→ **WORK TASK**:
Output exactly the lines from the one containing "Viewport: 1568px width, 779px" through the final line of the entries below, both included, and skip the pictures.

→ **MATERIALS PROVIDED**:
========================================

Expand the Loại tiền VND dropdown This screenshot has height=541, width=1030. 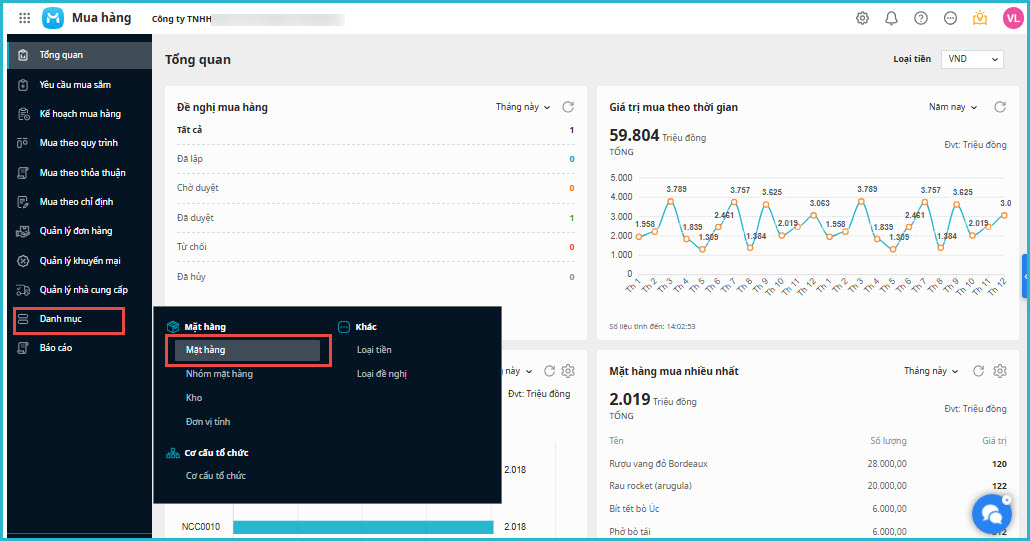click(972, 59)
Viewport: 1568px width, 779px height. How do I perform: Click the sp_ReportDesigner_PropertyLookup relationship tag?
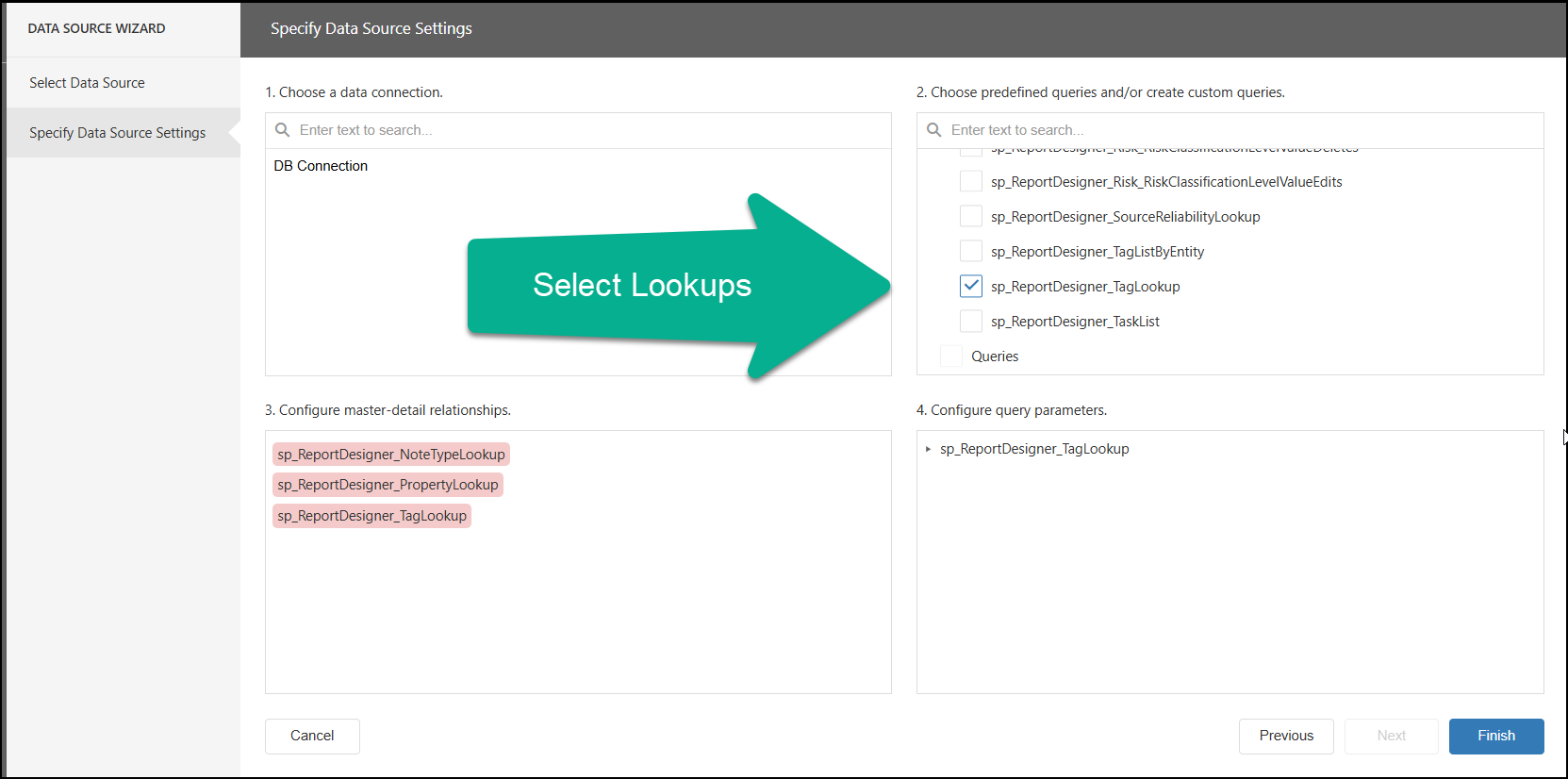388,485
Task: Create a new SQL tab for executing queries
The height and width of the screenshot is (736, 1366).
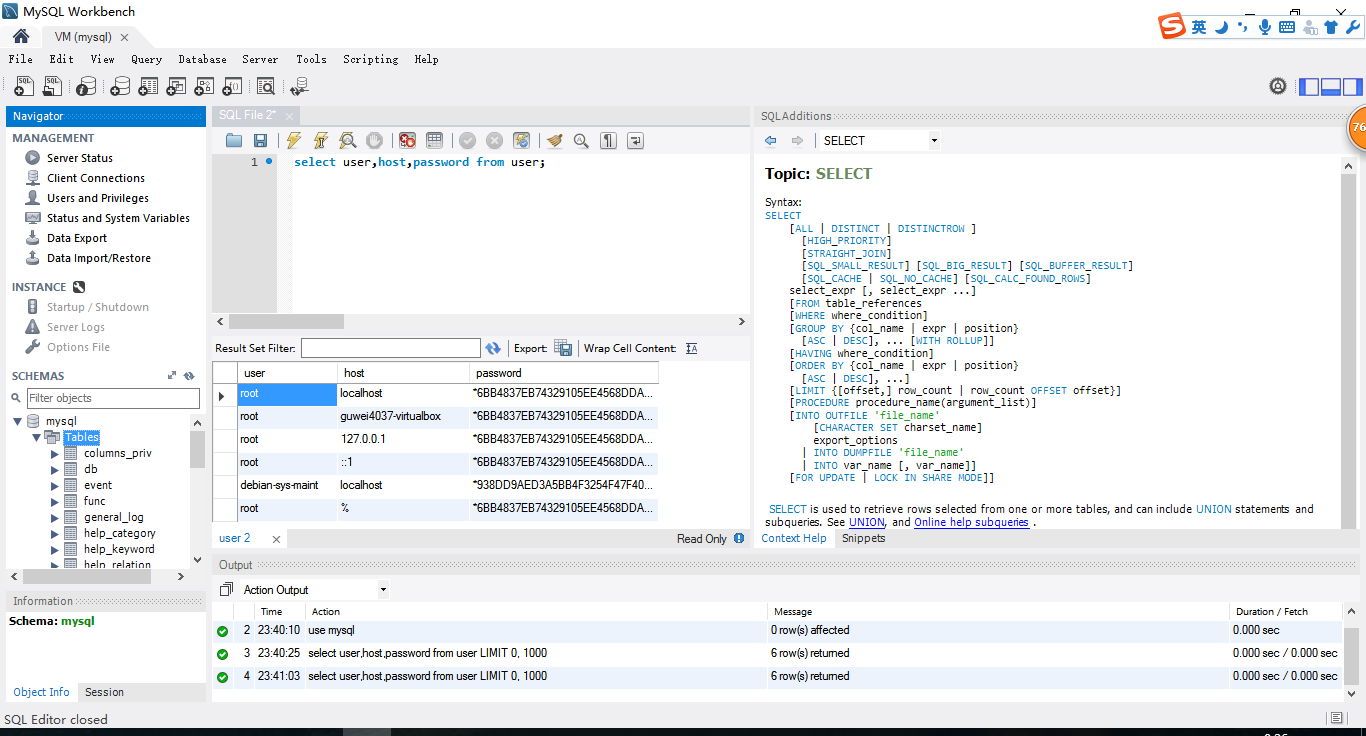Action: pos(23,86)
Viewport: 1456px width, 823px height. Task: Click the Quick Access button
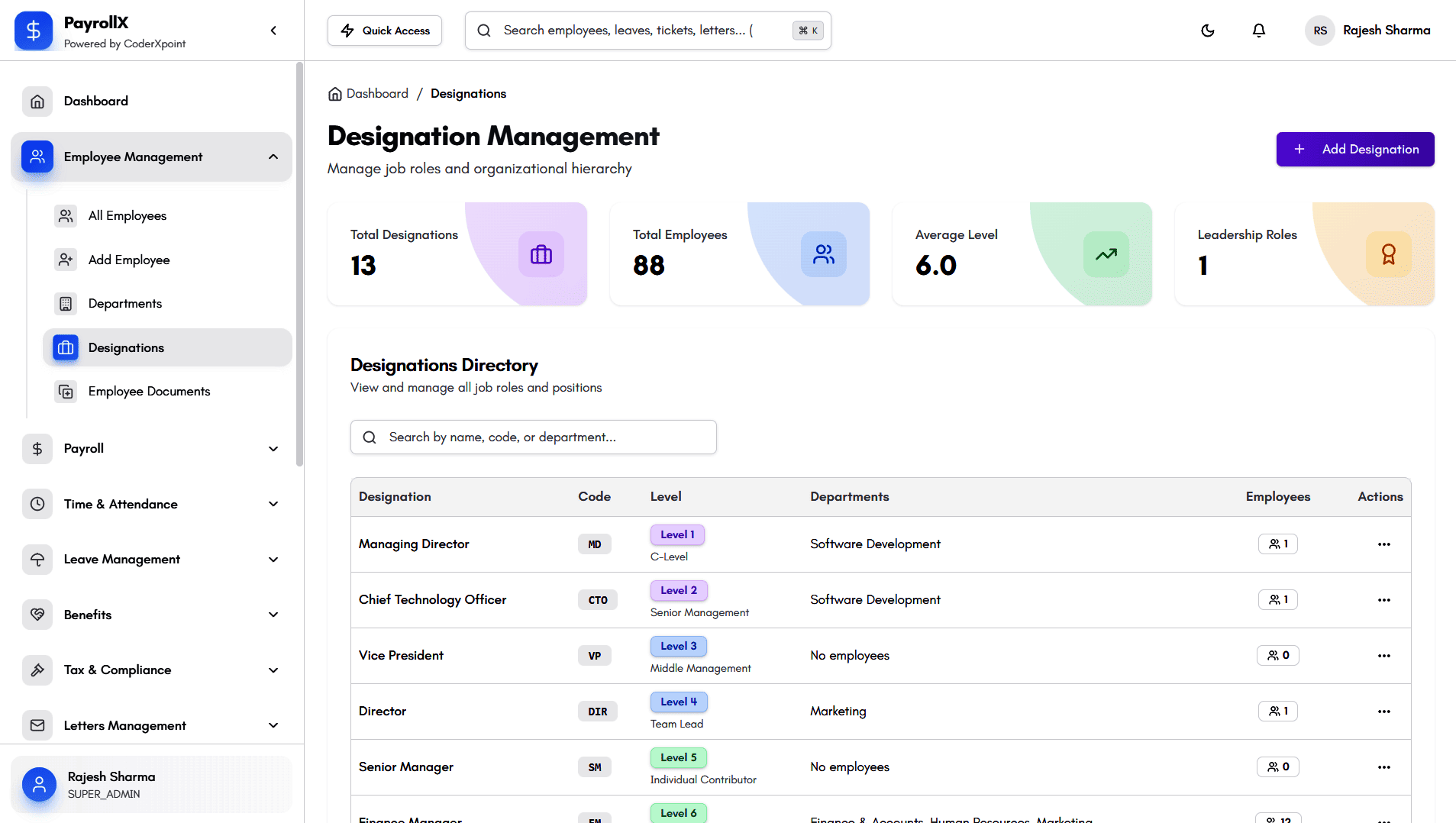[385, 31]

========================================

→ **EXERCISE RESPONSE**:
Viewport: 1568px width, 779px height. How do I perform: Click the sp_ReportDesigner_PropertyLookup relationship tag?
388,485
Task: Create a new SQL tab for executing queries
The height and width of the screenshot is (736, 1366).
Action: pos(23,86)
Viewport: 1456px width, 823px height. Task: Click the Quick Access button
[385, 31]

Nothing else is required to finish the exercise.